• To be done:
Rewrite the lines starting at the one containing "Task: Click the Obvod pasu v cm spodek header" and ending with the last line, requests included, and shift every coordinate in the answers by -99. Leave the pictures out of your answer.
== == ==
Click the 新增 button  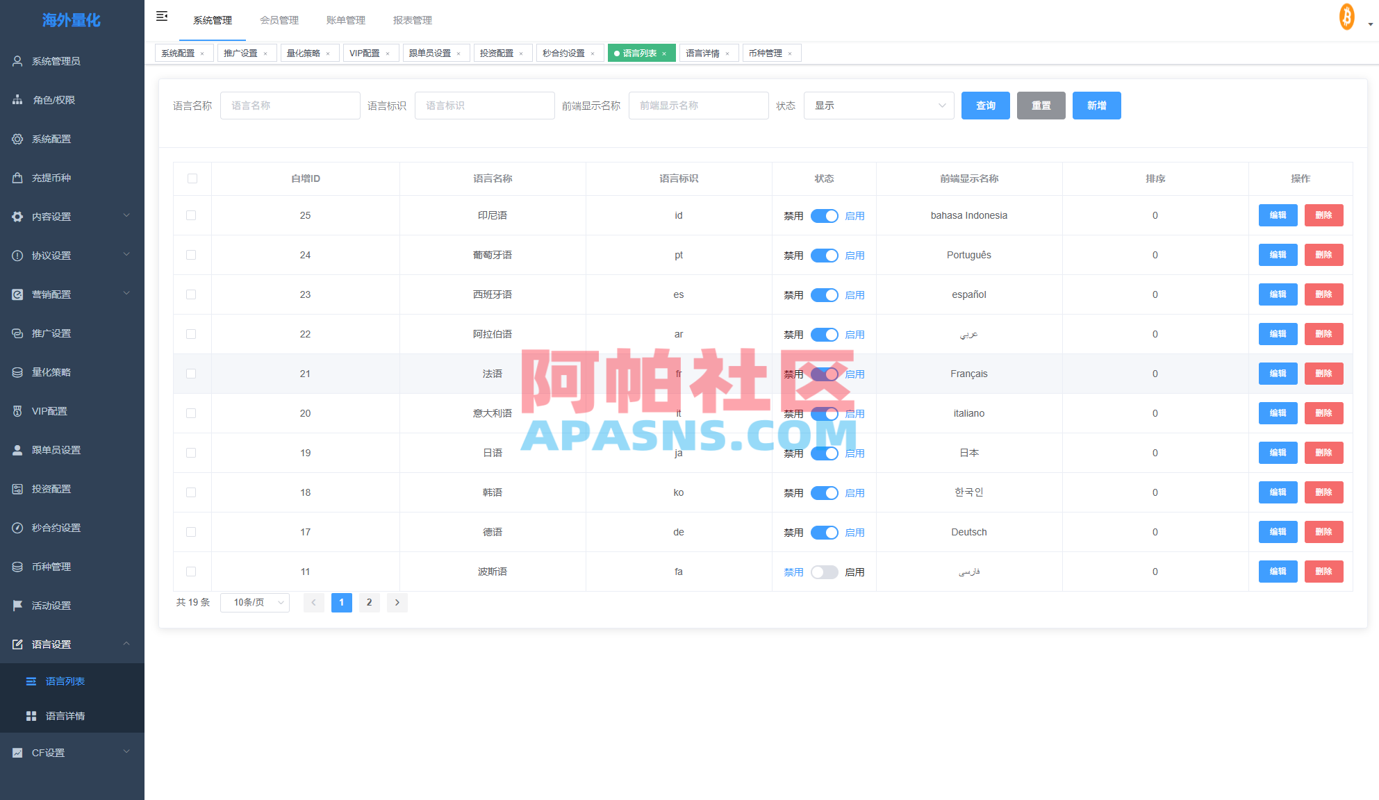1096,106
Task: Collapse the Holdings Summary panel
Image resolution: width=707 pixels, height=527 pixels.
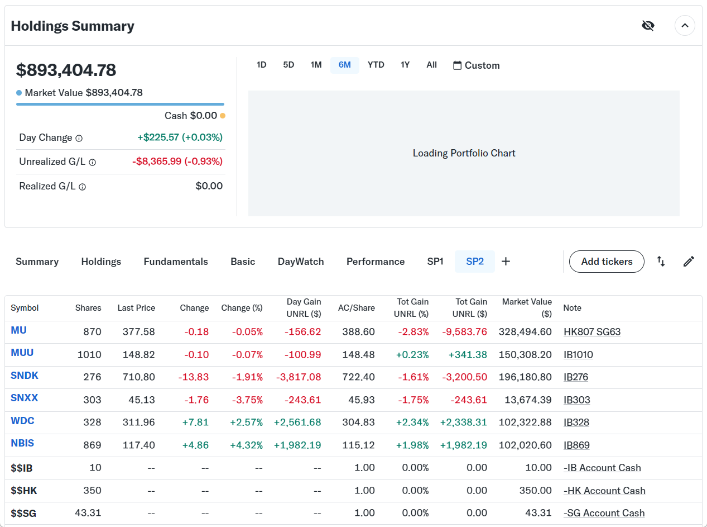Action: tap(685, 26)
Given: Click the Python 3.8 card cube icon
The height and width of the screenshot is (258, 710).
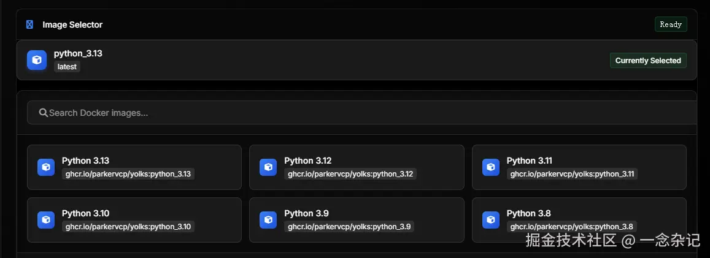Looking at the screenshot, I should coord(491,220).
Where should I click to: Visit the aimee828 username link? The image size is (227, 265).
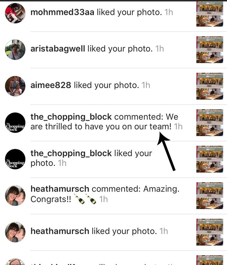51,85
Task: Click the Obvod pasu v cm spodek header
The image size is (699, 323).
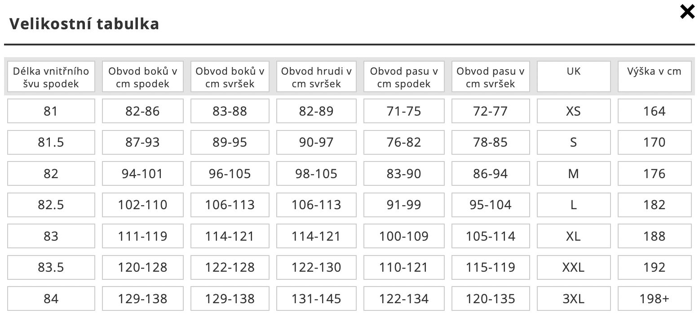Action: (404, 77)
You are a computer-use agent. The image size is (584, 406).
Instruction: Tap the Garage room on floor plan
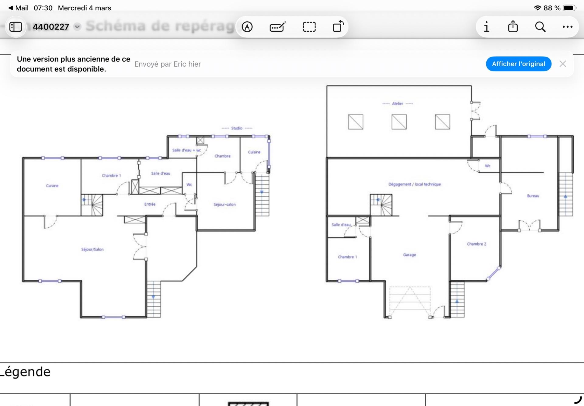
== == ==
• Written response:
Task: Click the Obvod pasu v cm spodek header
The image size is (699, 323).
Action: (305, -22)
You are a computer-use agent. The image size is (584, 406).
Instruction: Tap the Garage room on floor plan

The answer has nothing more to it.